Once again Northern Ireland is struggling to keep its local democracy on track with the executive in Stormont still suspended and Secretary of State James Brokenshire making the first moves towards direct rule from Westminster this week.

Dodds is convinced the current difficulties can be overcome. But in the absence of a deal in Belfast he wants Westminster to step in to stop stasis.

“We have this ridiculous position for the last 10 months where there haven’t been any ministers making decisions,” he says.

“My view would be that if we get to Christmas and there is still no agreement, direct-rule ministers would have to be put in to make decisions going forward.

“That does not mean the end of the search for devolution, I think we continue to do that and I think those ministers should act in consultation and in concert with politicians elected at Stormont and come up with polices that are reflective of what’s needed in Northern Ireland.”

Hoey suggests that in such a situation the Northern Ireland Select Committee she sits on could have some sort of beefed up role.

The committee is already gaining more attention than it has for many years given Northern Ireland’s central role in the Brexit negotiations. The first three items to be settled between David Davis and Michel Barnier are the divorce bill, the status of EU nationals and the NI border.

With the DUP politicians in Belfast bogged down in attempts to reanimate Stormont it’s the party’s Westminster representatives doing the heavy lifting on Brexit.

“We’re pleased to see Northern Ireland put right up there at the first stage of negotiations because there are special considerations since we’re the only part of the UK that shares a land border [with the EU],” Dodds says.

He insists that a settlement on the free movement of people over the border – based on the common travel area between the two parts of Ireland predating the UK joining the EU – is “virtually done”.

And on goods moving between the two he says: “If you talk to European officials and British officials there’s actually more concern now about what will happen at Dover and Calais than there is in Northern Ireland in terms of the physical arrangements.”
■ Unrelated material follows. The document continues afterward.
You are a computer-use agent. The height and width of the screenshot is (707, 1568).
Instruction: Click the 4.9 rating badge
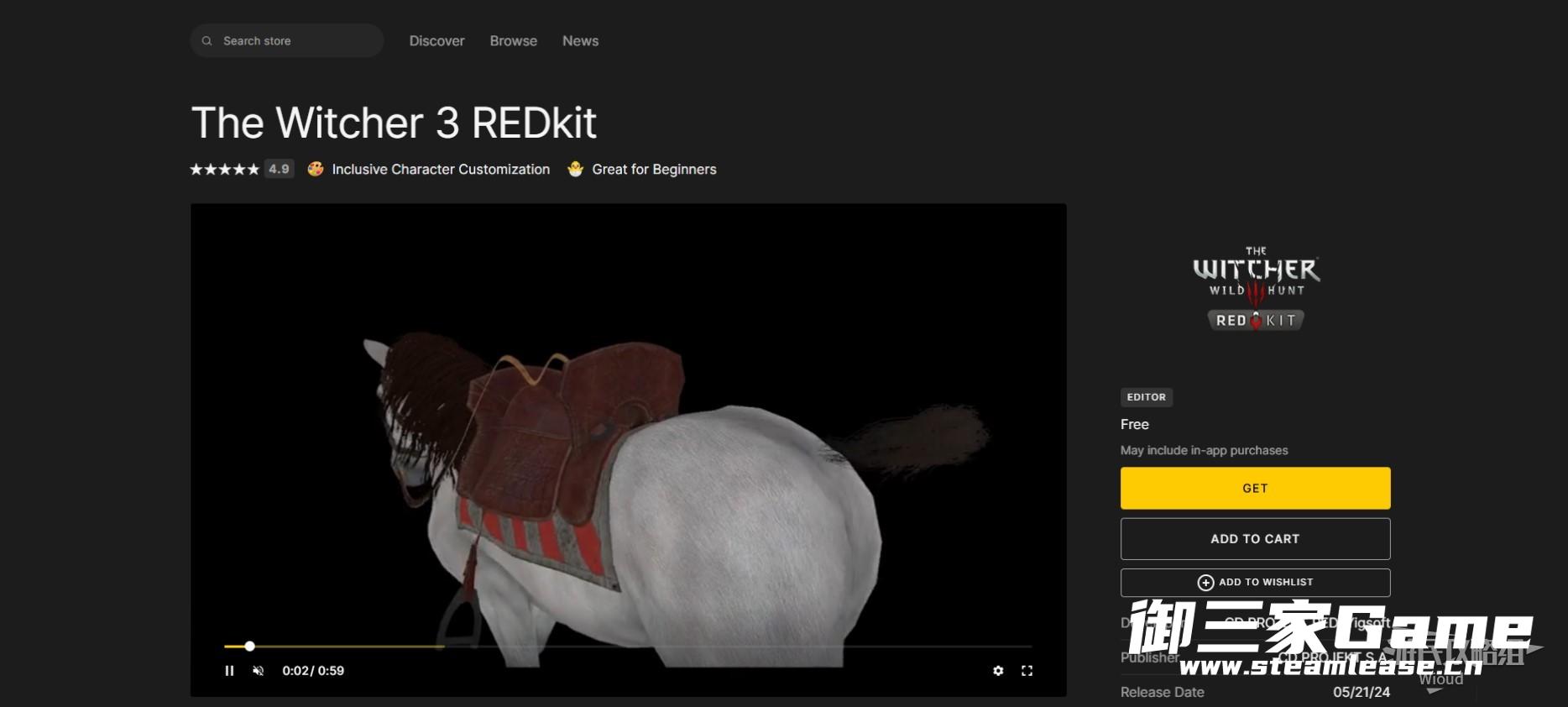[x=279, y=170]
He reckons that the appliance of science will solve it. “Through technology, through digital means, trade will be accommodated, reports will be filed and done, but there will not be a return to border guards and customs posts and people being held up on the border, queues and all the rest of it. That won’t happen. It will be dealt with as seamlessly and frictionlessly as possible.”

But what of the not inconsiderable weight of expert opinion that has written off a satisfactory solution to the border issue as impossible? “Clearly, it’s an issue, it needs to be worked through but I’m confident it will.”

He adds: “At the end of the day there is an absolute will on the part of unionist parties, nationalist parties, all parties in Dublin and in Europe and in the UK not to have a hard border in Ireland.”

It sounds like Dodds is veering close to complacency in the face of expert opinion to the contrary.

He insists it’s just experience from a man who has won more elections than he can remember.

“I came into politics in 1985 on Belfast City Council. That was during some of the darkest days of the Troubles. My office has had a bomb placed outside it, numerous threats, I was the subject of an assassination attempt as I visited my son in hospital in 1998, many of my MP colleagues have had similar experiences.

“We’ve seen all of that and come through it to a much better place in Northern Ireland and I basically believe that eventually all these problems get worked out. There are big challenges but we will get there in the end.”

He nods, and referring to either the politics or the football but probably both, he says: “I’m an optimist, that’s the point – in Northern Ireland you have to be an optimist.”